● **Goal of the exercise**
Pictures aside, repeat every entry exactly.

● **Given data**
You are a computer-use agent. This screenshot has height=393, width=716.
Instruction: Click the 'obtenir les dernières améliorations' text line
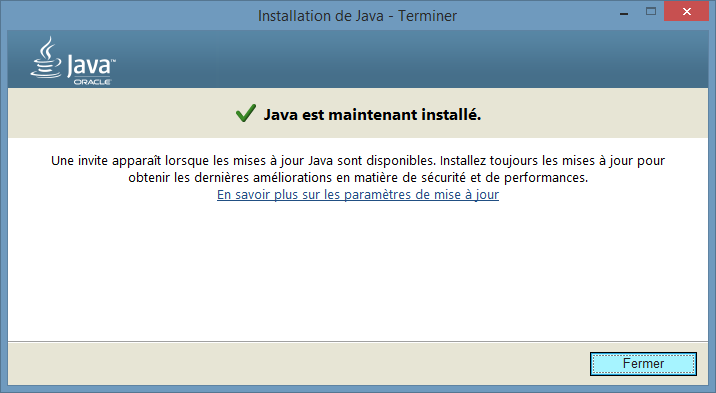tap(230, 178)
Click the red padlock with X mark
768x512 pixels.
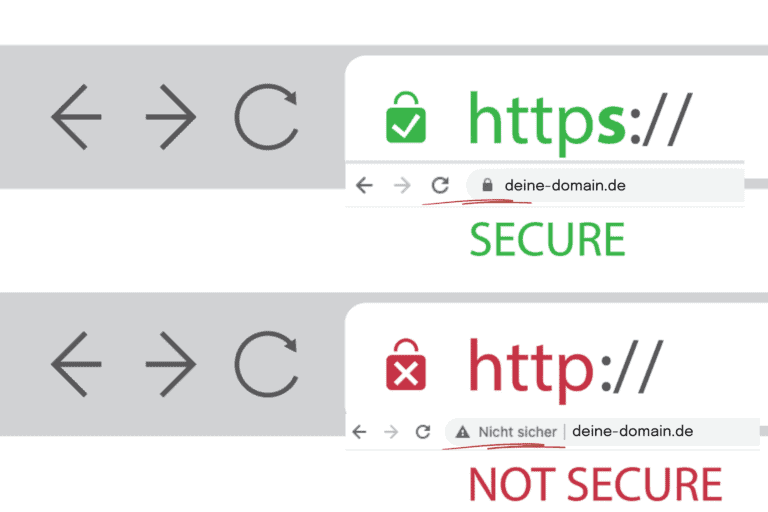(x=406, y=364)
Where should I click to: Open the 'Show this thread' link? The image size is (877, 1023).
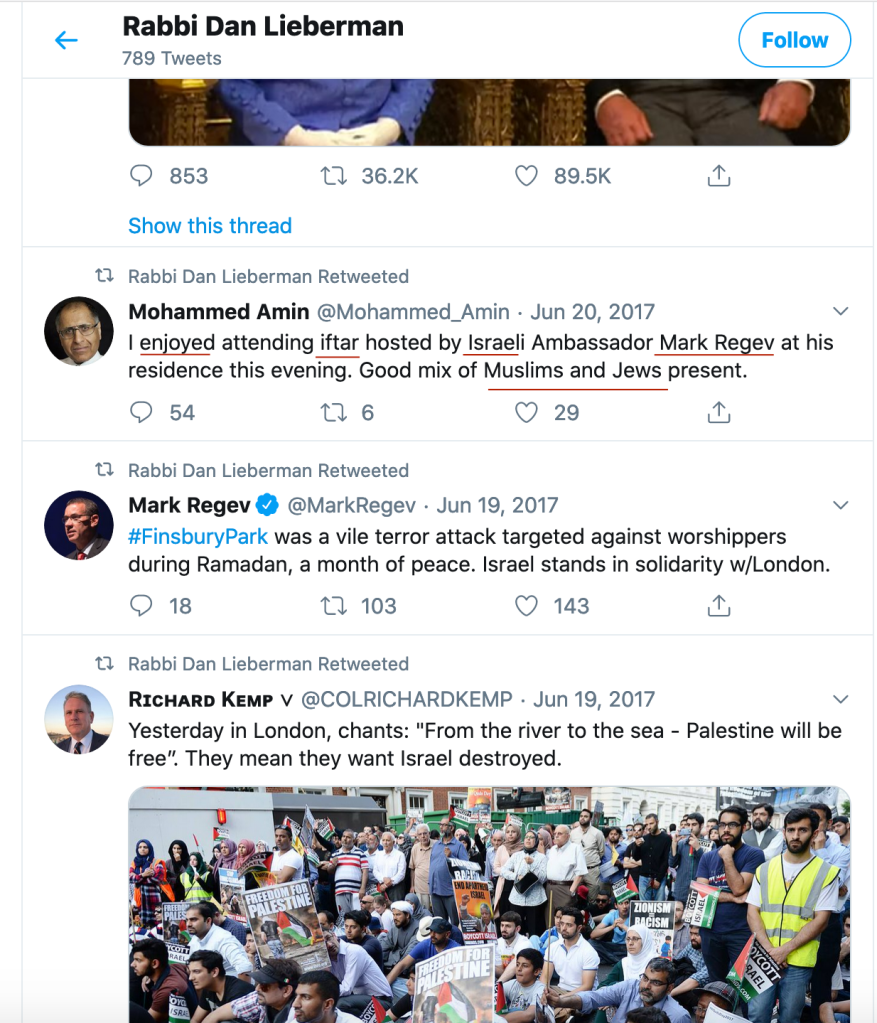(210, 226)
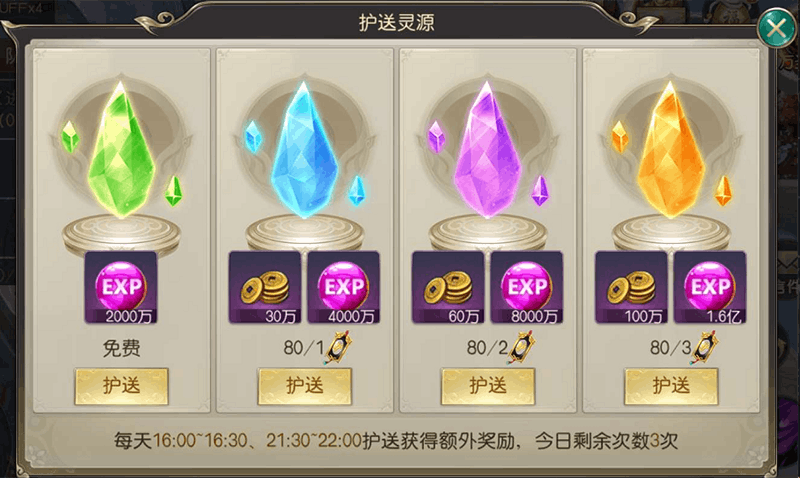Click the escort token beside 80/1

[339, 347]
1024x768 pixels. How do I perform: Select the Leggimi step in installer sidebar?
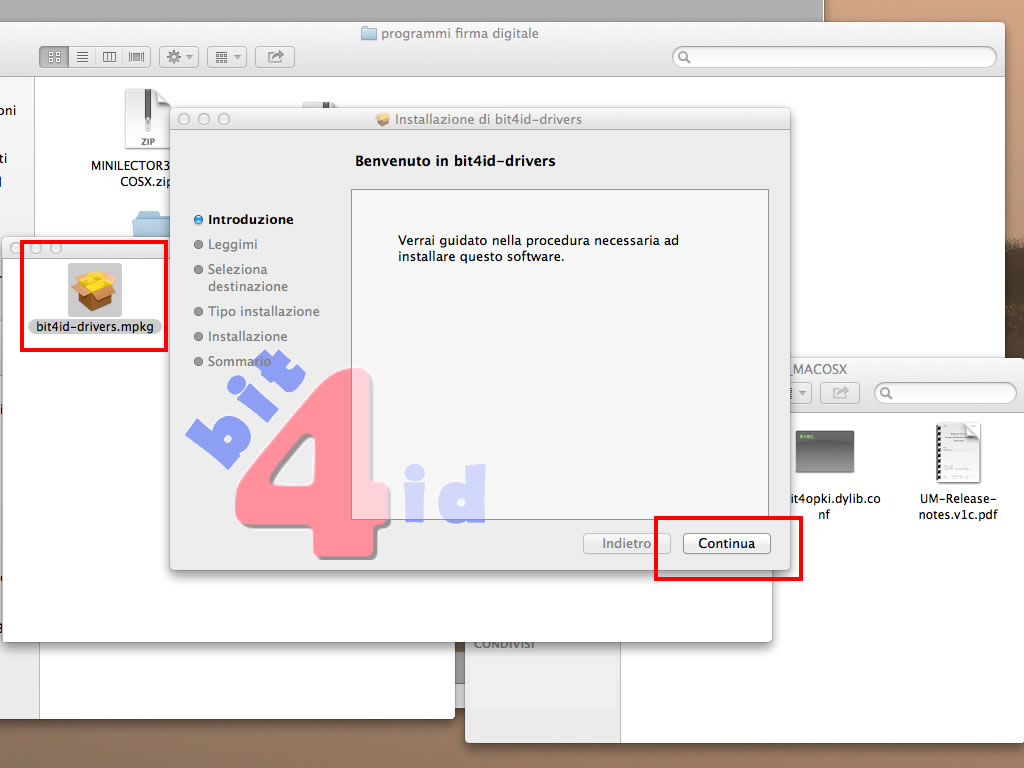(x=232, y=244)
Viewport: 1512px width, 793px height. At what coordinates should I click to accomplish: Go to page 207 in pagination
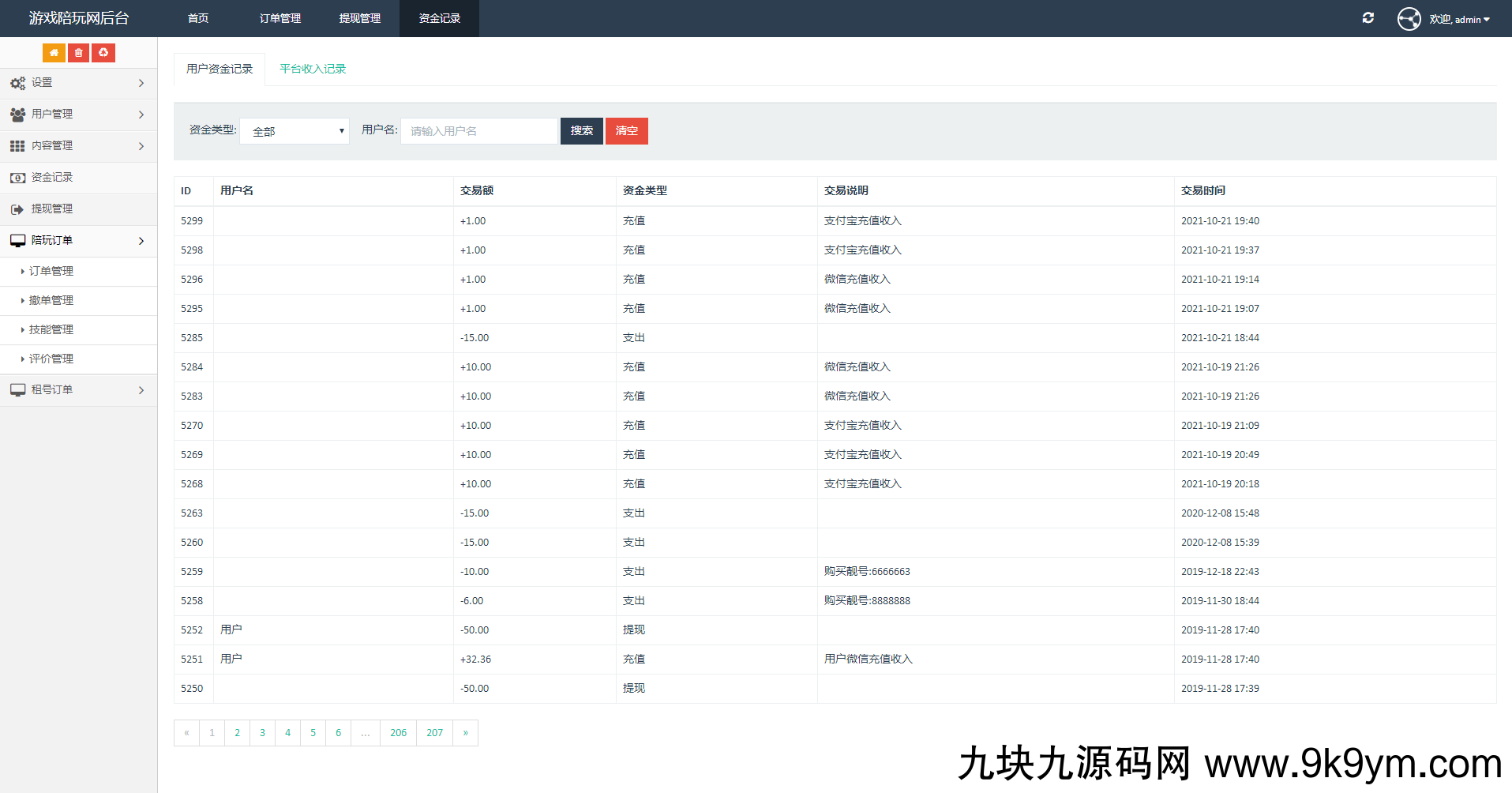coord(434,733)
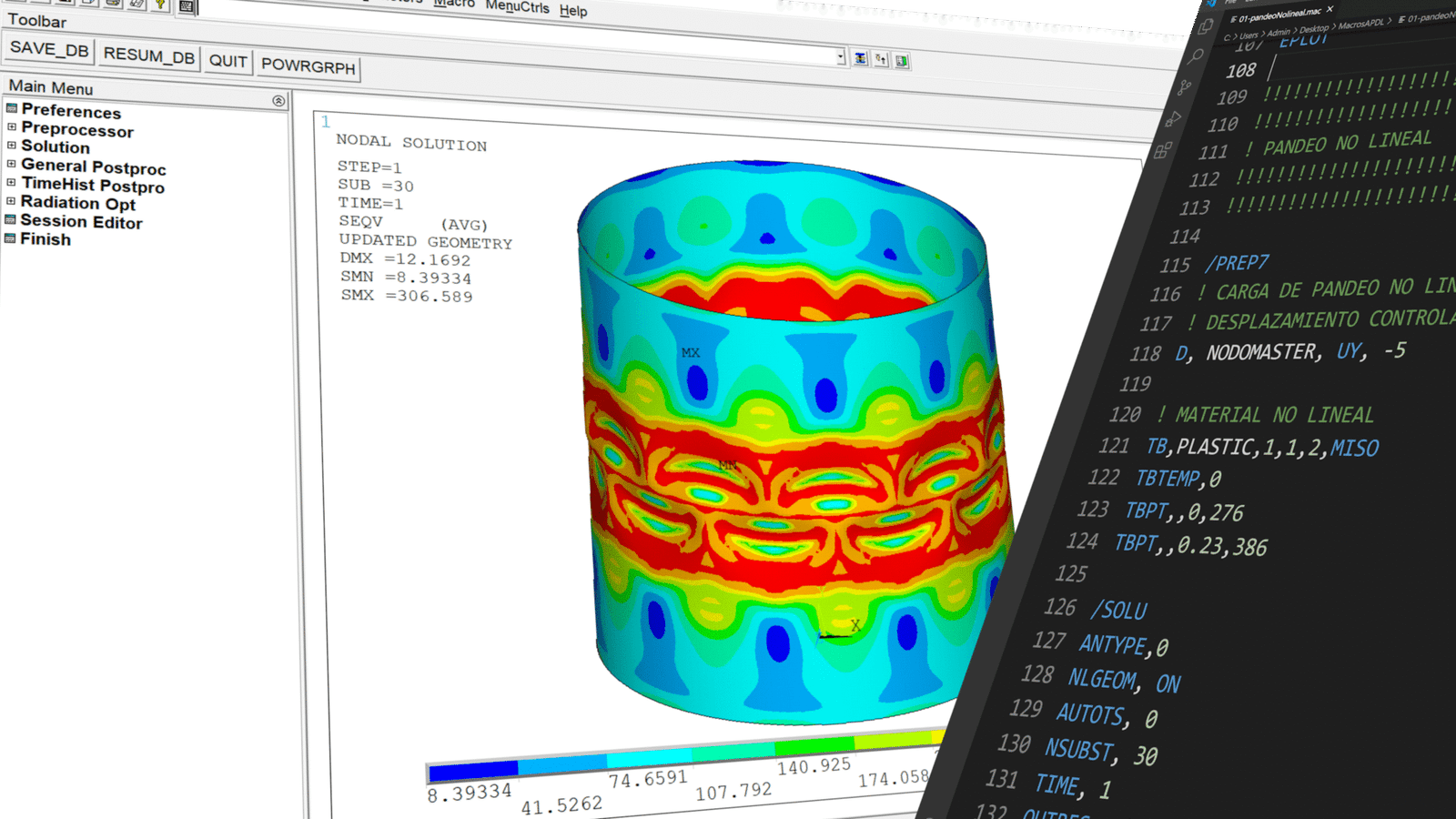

● **Solution below**
You are a computer-use agent. This screenshot has height=393, width=716.
Instruction: Click the 'obtenir les dernières améliorations' text line
tap(230, 178)
Click the red padlock with X mark
768x512 pixels.
(x=406, y=364)
Where should I click to: Open the 'Show this thread' link? The image size is (877, 1023).
(210, 226)
Click the escort token beside 80/1

[339, 347]
1024x768 pixels. How do I perform: Select the Leggimi step in installer sidebar?
(x=232, y=244)
Viewport: 1512px width, 793px height. At what coordinates should I click to accomplish: Go to page 207 in pagination
coord(434,733)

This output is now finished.